Violence doesn’t necessarily even have to mean physical harm. The intention, even if never successful, of causing another person harm can be grounds for “domestic violence”. Throwing things, aggressive shouting, or threats can all be considered violent acts without actual physical harm begin done. “Domestic” does imply that those involved know each other, even live together, but it doesn’t necessitate violence between spouses. This generality makes it more useful as a legal term, but also makes it less emotionally charged. It is the term used when having a formal conversation about any of the phrases outlined above.
“Male violence against women” is quite explicit in terms of perpetrator, victim, and act. Again, “violence” tends to be more focused on physical violence rather than emotional violence. In addition, this term is less specific on the relationship between the man necessarily have to be married or even in a relationship at all. This is the opposite of “intimate partner violence” which specifically references a close relationship between the perpetrator and the victim. “Male violence against women” also clearly delineates that the violent acts are enacted by one and received by another only. “Intimate partner violence” doesn’t immediately deny the possibility of both parties being violent towards one another. Following this, “male violence against women” is more emotionally charged because it implies purposeful harm. “Against” is a powerful word. The OED defines “against” as “expressing motion towards”. It is willful and forceful, almost pre-mediated.
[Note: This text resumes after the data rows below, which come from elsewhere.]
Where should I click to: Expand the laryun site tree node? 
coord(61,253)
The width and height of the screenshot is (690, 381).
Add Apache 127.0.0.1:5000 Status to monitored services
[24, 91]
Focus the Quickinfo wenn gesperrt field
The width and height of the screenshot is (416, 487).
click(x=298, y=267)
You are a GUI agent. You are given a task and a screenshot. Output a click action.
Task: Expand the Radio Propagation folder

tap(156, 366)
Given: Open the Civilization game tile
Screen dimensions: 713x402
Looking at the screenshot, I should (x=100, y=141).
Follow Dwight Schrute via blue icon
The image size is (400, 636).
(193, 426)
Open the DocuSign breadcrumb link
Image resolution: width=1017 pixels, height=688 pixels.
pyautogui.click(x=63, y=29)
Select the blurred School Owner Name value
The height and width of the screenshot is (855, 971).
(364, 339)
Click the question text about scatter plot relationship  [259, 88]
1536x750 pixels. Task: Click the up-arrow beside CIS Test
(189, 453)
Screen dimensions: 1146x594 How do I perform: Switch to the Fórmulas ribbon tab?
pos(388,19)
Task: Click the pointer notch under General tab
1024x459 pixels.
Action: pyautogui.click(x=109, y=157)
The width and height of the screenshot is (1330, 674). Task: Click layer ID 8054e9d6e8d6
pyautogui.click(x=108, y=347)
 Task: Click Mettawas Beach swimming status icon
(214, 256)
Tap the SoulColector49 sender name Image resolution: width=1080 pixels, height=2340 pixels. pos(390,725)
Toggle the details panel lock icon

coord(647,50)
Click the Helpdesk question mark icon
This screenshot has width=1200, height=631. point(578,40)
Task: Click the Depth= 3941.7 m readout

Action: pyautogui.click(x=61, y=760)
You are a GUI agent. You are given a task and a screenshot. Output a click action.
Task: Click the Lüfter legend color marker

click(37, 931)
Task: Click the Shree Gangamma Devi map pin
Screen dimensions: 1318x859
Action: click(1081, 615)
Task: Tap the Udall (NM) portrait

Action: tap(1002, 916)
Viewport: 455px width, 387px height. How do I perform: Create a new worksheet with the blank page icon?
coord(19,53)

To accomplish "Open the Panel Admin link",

The more specific a phrase is, the more emotionally powerful it is. There is less ambiguity and therefore one spends less time wondering who did what. That emotional power can be used to enact change. By using terms such as “violence against women” instead of “domestic violence” we hone in on exactly the problems we mean to face. “Domestic violence” might seem more politically correct, perhaps simply due to its position as the legal term, but it removes responsibility from the perpetrator by not mentioning one at all. A community that unifies how it speaks about a problem can more easily tackle that problem.